-- start Excerpt to read --
I have
been posting before on the necklace Lie algebra : on Travis
Schedler's extension of the Lie algebra structure to a Lie bialgebra
and its deformation and more recently
in connection with Michel Van den Bergh's double Poisson paper.
Yesterday, Victor Ginzburg and Travis Schedler posted their paper Moyal quantization of
necklace Lie algebras on the arXiv in which they give a Moyal-type
construction of the Hopf algebra deformation of the necklace Lie
bialgebra found by Schedler last year.
It would be nice if
someone worked out a few examples of these constructions in full detail.
But as often in the case of (wild) quiver situation it is not clear what
an 'interesting' example might be. For the finite and tame case
we have a full classification by (extended) Dynkin diagrams so a natural
class of examples but it isn't clear how to find gems in the
complement.
One natural source of double quiver situations seems
to come from what I called the One Quiver of a
formally smooth algebra. This one quiver of group algebras of some
interesting arithemetical groups such as the modular group
$PSL_2(\mathbb{Z}) $ and $SL_2(\mathbb{Z}) $ were calculated before and
turned out to be consisting of one (resp. two) components which are the
double of the tame quiver $\tilde{A}_5 $.
-- end Excerpt to read --
-- start Material supplied --
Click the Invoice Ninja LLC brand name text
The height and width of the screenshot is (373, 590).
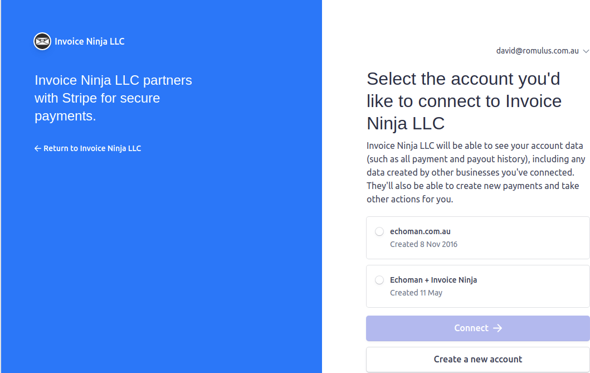(90, 41)
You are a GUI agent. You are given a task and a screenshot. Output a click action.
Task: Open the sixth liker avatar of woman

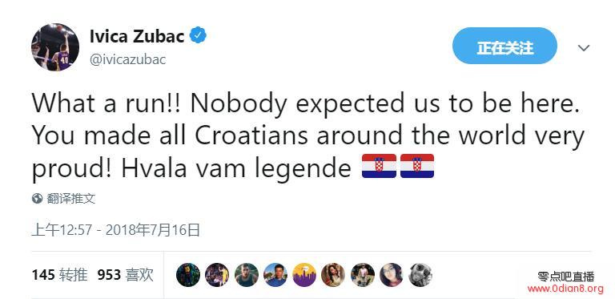333,275
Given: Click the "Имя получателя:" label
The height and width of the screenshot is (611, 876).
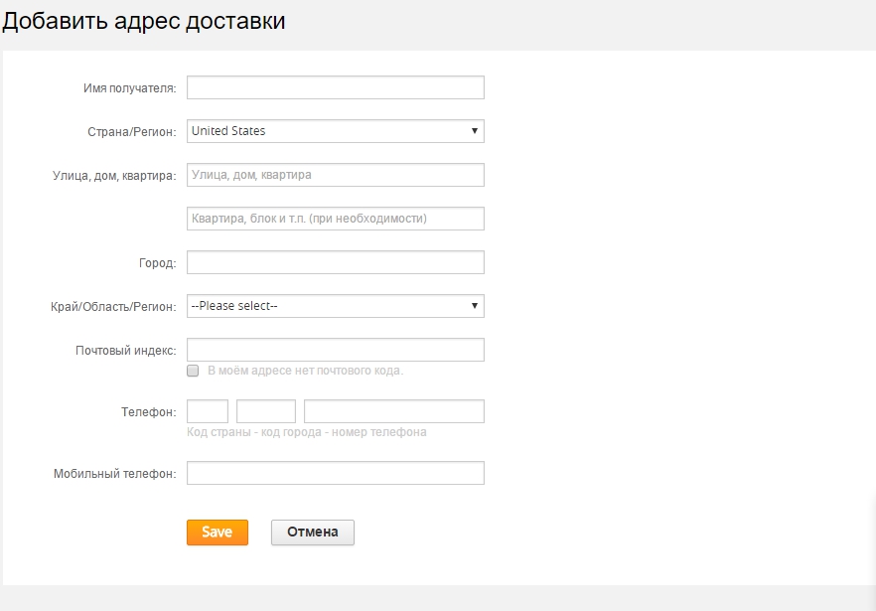Looking at the screenshot, I should (x=129, y=88).
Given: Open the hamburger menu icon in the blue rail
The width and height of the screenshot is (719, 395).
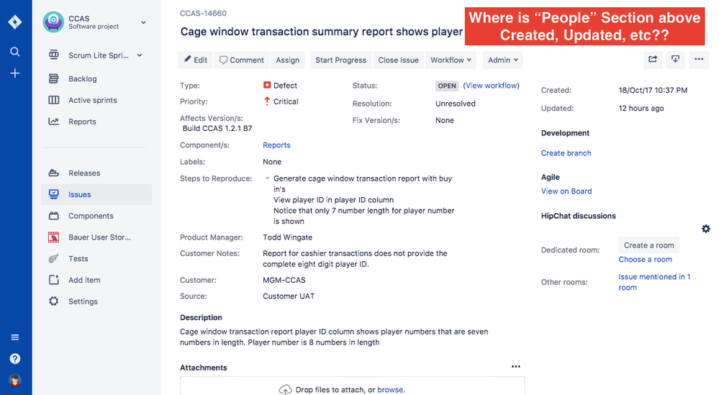Looking at the screenshot, I should (x=14, y=337).
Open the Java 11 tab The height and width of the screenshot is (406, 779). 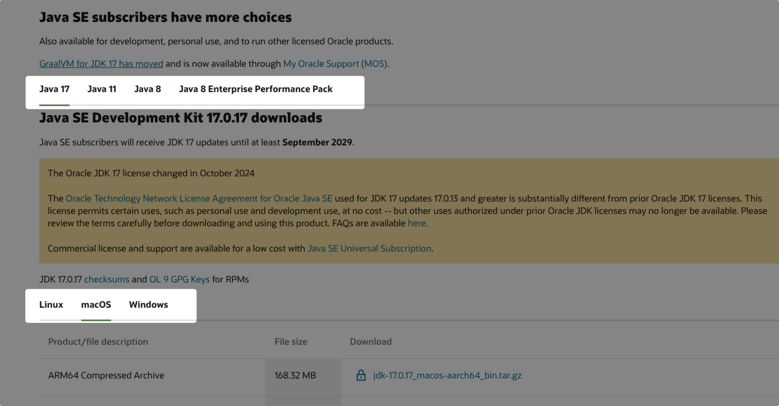click(x=102, y=89)
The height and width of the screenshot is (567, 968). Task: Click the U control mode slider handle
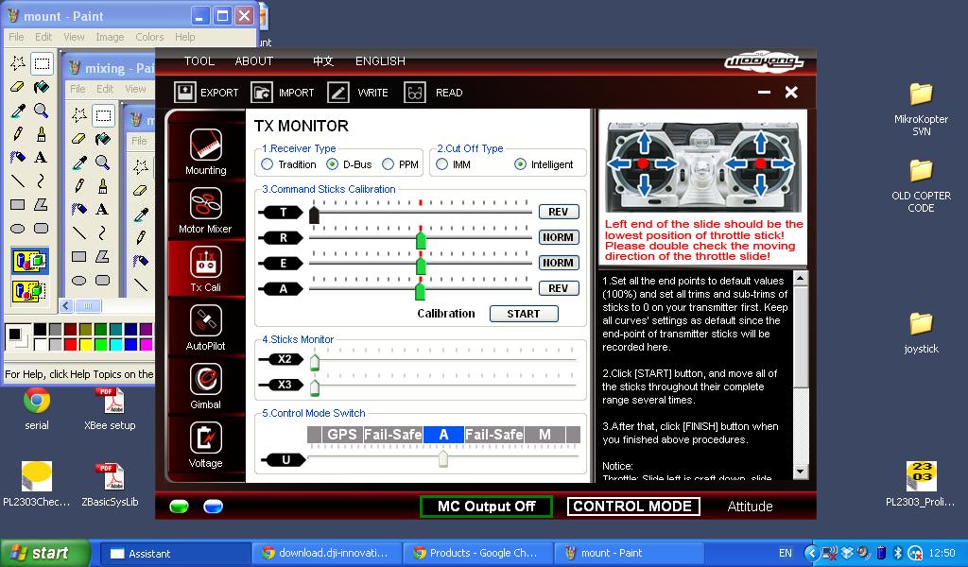click(442, 459)
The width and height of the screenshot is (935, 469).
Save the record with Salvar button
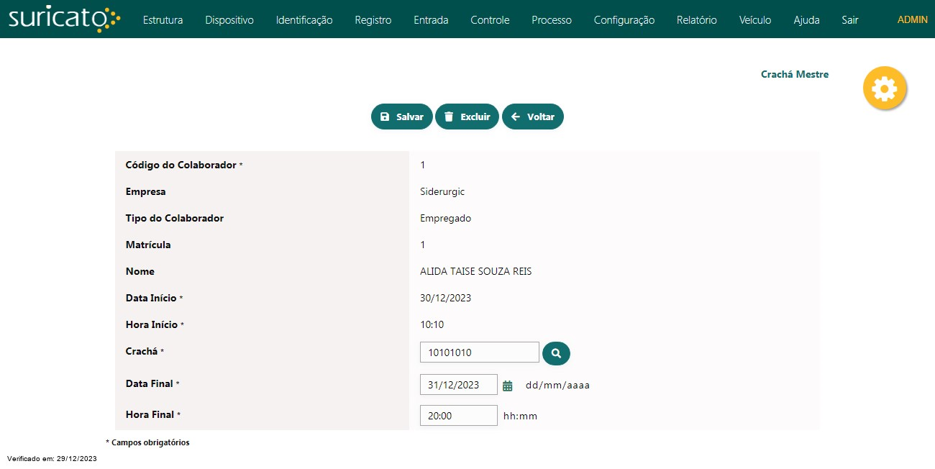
-- end Material supplied --
Goal A:
List every person named in the necklace Lie algebra post.
Goal B:
Answer these questions from the necklace Lie algebra post:
(i) Where did Victor Ginzburg and Travis Schedler post their paper?
(ii) For which case is there a full classification by (extended) Dynkin diagrams?
(iii) The components of the one quiver are the double of which tame quiver?
Goal C:
Extend the necklace Lie algebra post past its final sentence with a few more sentences.
This listing is separate material and has no connection to the necklace Lie algebra post.

Result A:
Travis Schedler, Michel Van den Bergh, Victor Ginzburg

Result B:
(i) On the arXiv.
(ii) The finite and tame case.
(iii) $\tilde{A}_5$

Result C:
To obtain the double of
a wild quiver situation loook at the group $GL_2(\mathbb{Z}) = D_4
\bigstar_{D_2} D_6 $. In a previous post
I thought to have calculated it, but lately I found that this was
incorrect. Even the version I computed last week still had some mistakes
as Raf
Bocklandt discovered. But as of yesterday we are pretty certain that
the one quiver for $GL_2(\mathbb{Z}) $ consists of two components. One of
these is the double quiver of an interesting wild quiver
$\xymatrix{& \vtx{} \ar@{=}[rr] \ar@{=}[dd] & & \vtx{} \ar@{=}[dd]
\\ \vtx{} \ar@{=}[ur] \ar@{=}[rr] \ar@{=}[dd] & & \vtx{} \ar@{.}[ur]
\ar@{.}[dd] \ar@{=}[dr] \\ & \vtx{} \ar@{.}[rr] \ar@{=}[dr] & & \vtx{}
\\ \vtx{} \ar@{=}[rr] \ar@{.}[ur] & & \vtx{} \ar@{=}[ur]} $
where each double line indicates that there is an arrow in each
direction between the vertices. So, it is an interwoven pattern of one
big cycle of length 6 (reminiscent of the modular group case) with 4
cycles of length 5. Perhaps the associated necklace Lie (bi)algebra and
its deformation might be interesting to work out.
However, the
second component of the one quiver for $GL_2(\mathbb{Z}) $ is _not_
symmetric.Maybe I will come back to the calculation of these quivers
later.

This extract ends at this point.